Monday, January 08, 2007

Wind Farm

1200 miles. That's the grand total of the mileage involved in our holiday road trip. Starting on December 20 and ending on January 2, the husband and I wove a giant lopsided spiderweb all over Texas. The bulk of the web, and therefore the likeliest part to catch small insects, was built over the hill country between San Antonio and Austin, but a long filament stretched out to West Texas and then way back south towards what'll serve as home for at least another couple of months.

Another move is approaching, but for now I'm not thinking of that.

Instead I'm thinking of the West Texas Wind Farm, which is easily one of the coolest things I saw in 1200 miles. A wind turbine looks like something you'd make out of thin strips of drinking straw wrappers if you were bored on a date and also skilled at origami. It's got three massive white blades, each longer than the bed of an 18-wheeler, that glide in slow circles atop a 371-foot pole.*

(*this is taller than the Statue of Liberty, according to the Renewable Energy Projects website.)

The wind farm sits on a high ridge, one of a few carefully rationed changes of landscape in West Texas. From one horizon to the next, as you crest the ridge, are these turbines, as carefully placed as birthday candles. The thing is, West Texas vistas are so huge that all sense of scale, even with a horizon-full of 371-foot wind turbines, is lost. They are both awe-inspiring and unimpressive at once. It really takes getting up close to one, or as close as the road will come, to fully appreciate their scale and the speed of the blades.

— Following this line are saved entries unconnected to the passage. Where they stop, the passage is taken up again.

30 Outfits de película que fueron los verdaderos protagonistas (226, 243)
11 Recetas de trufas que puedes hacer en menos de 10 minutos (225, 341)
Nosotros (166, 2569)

And thus another element of my fantasy retirement scenario has clicked into place: I'd like to spend a decade raising a pack of dogs and writing long, contemplative novels on several acres of land within view of a wind farm. I'd want to see them at night, at sunrise, and when huge electrical storms roll in, slinging lightning at the whirring blades. I'd like to be able to sit in the huge bar of shade cast by the pole of a turbine, and watch the blade shadows lope and lengthen over the grass. I'd like to see what happens when a turbine breaks, and how new ones are put up. And I'd love to make my family and friends increasingly uncomfortable and suspicious of my fascination with the wind farm, to the point where they would gently start suggesting I and my dogs move elsewhere for a change of scenery.

I think there's a proposal in the works to erect a wind farm down along the South Texas edge of the Gulf of Mexico, which I think would be a capital idea. Strong opposition, though, is coming from people who say migratory birds would be endangered. (Which reminds me-- we got a huge Cuisinart food processor for Christmas! It makes deliciously textured pesto.)

We need more things like wind farms which, besides the obvious benefit of providing a source of non-polluting renewable energy, also serve as handy metaphors for huge, but doable, change. Spread over the course of a lifetime, or a horizon, they seem natural, almost commonplace, additions to an otherwise flat line. To someone about to be uprooted, again, in a few months, this is comforting.